> [ACTIVITY]:
Please write out exactly the line containing "The image size is (387, 174)." below and every line after it, through the last one, but leave out any pictures.

> [RAW DATA]:
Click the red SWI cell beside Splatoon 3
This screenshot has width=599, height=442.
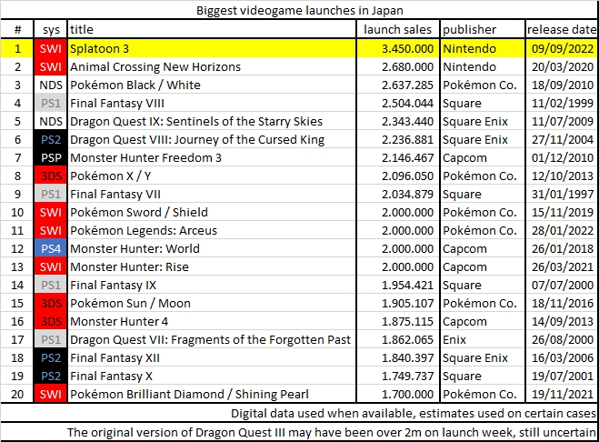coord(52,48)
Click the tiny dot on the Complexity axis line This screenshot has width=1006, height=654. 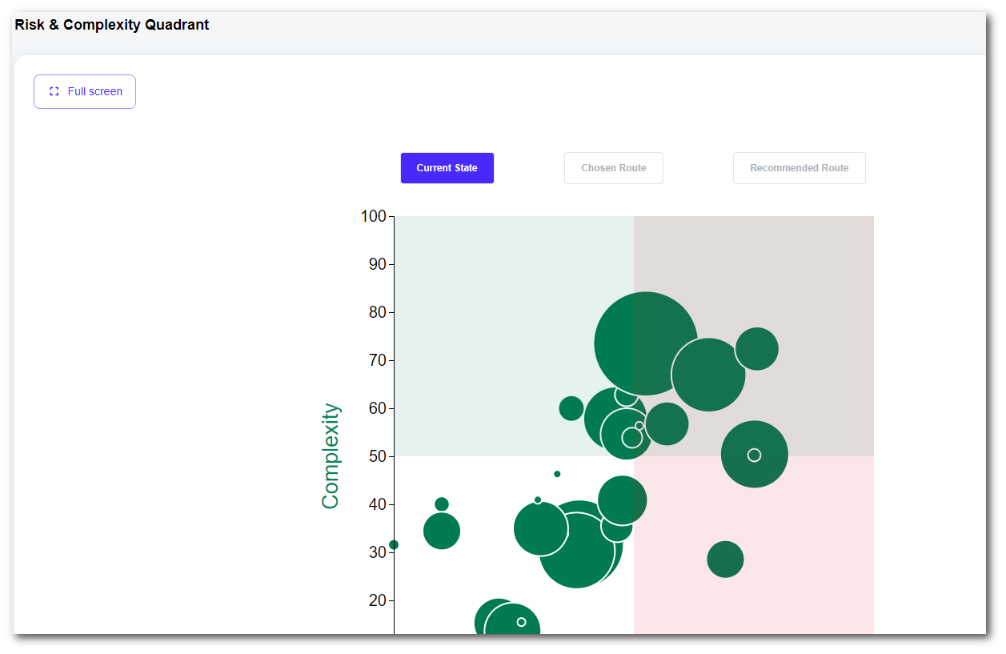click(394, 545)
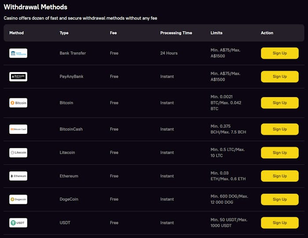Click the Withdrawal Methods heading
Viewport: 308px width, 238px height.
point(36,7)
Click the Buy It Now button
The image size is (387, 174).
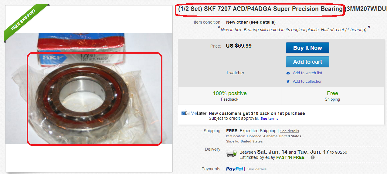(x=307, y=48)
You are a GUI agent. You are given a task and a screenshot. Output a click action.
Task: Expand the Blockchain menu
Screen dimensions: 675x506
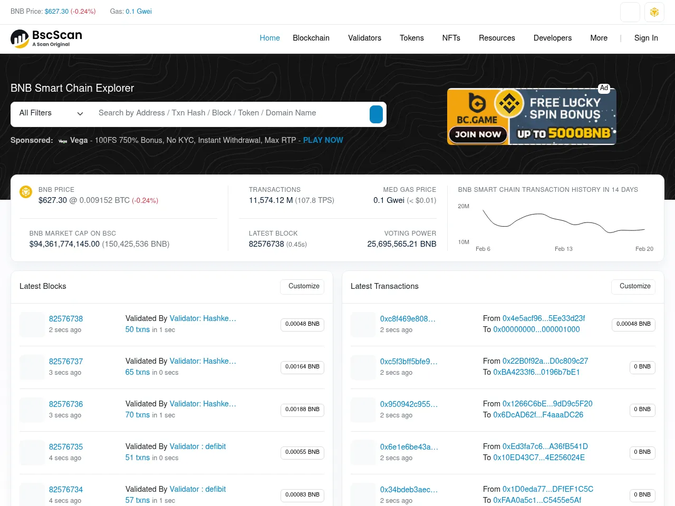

> [FINAL ANSWER]:
The image size is (387, 174).
(x=307, y=48)
You are a GUI agent. You are given a task and a screenshot. Output a click action.
Task: Expand the Blockchain menu
Screen dimensions: 675x506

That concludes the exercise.